=== THE PROBLEM ===
Going line by line through the data below, report how many lines include the word "Click", with nothing added.

=== STORED DATA ===
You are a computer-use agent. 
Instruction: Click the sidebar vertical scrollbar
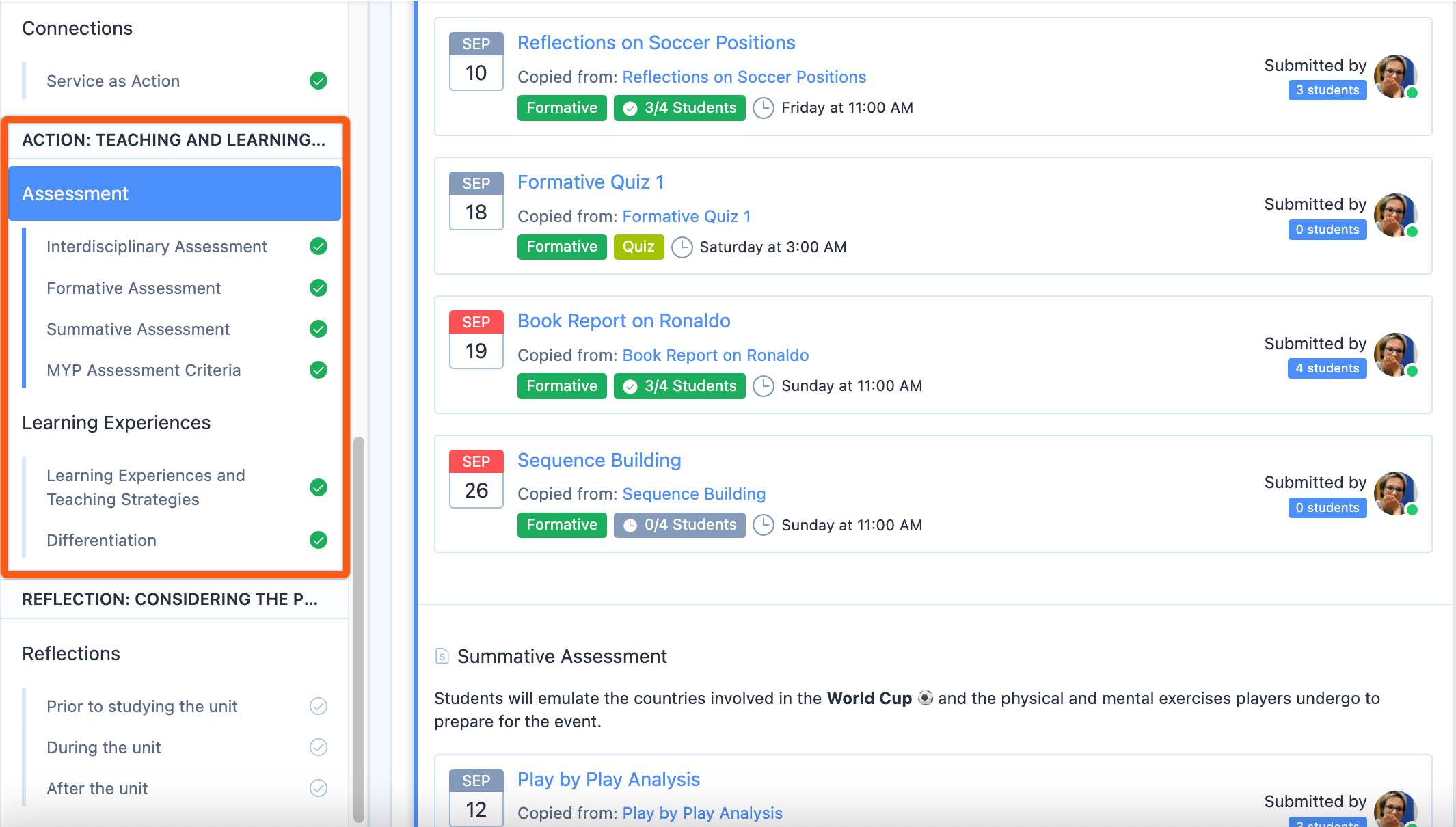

==

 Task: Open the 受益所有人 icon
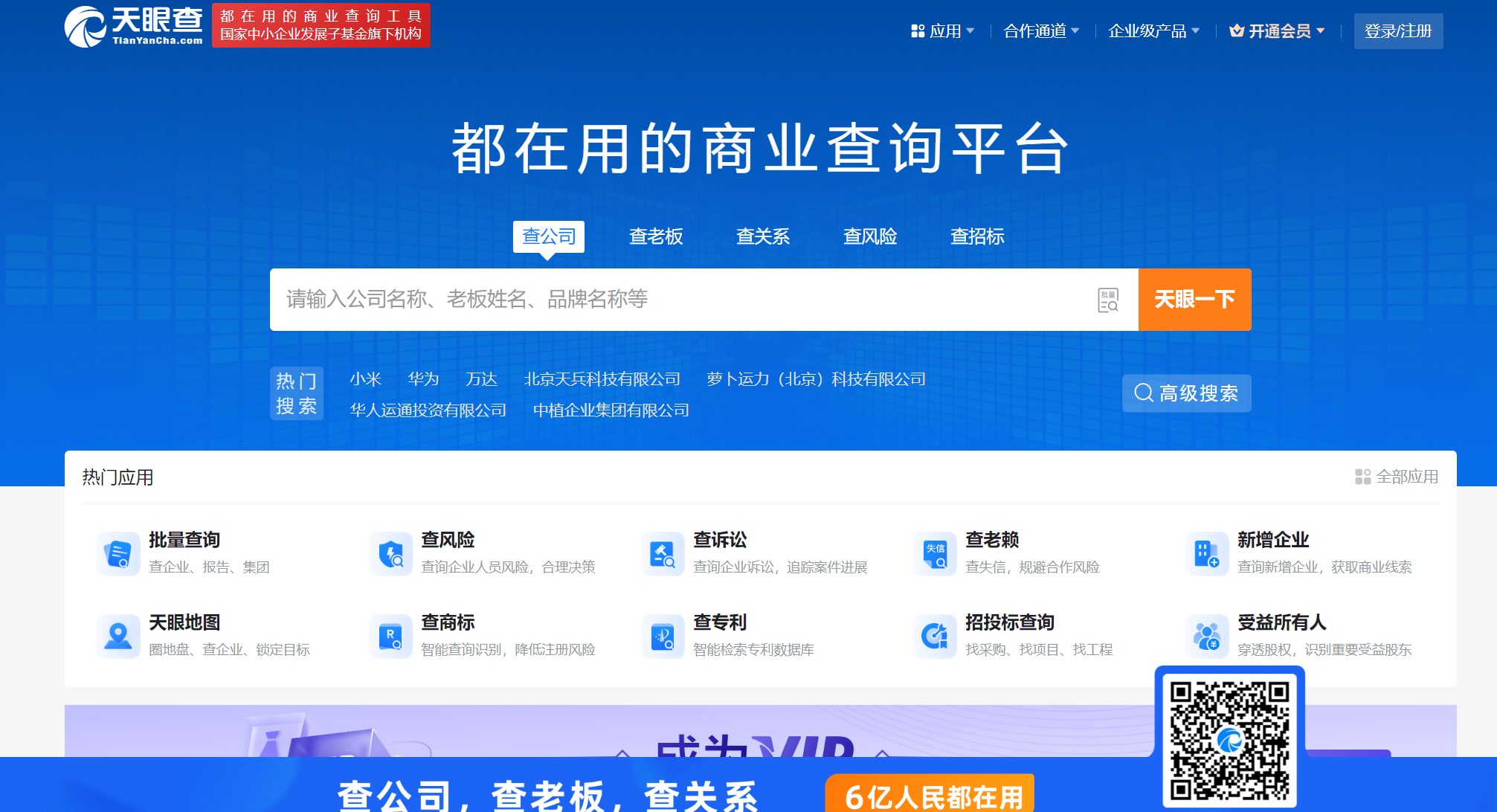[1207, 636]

* * *

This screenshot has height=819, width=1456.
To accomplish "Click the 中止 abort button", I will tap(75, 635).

=== PROBLEM SOLUTION ===
2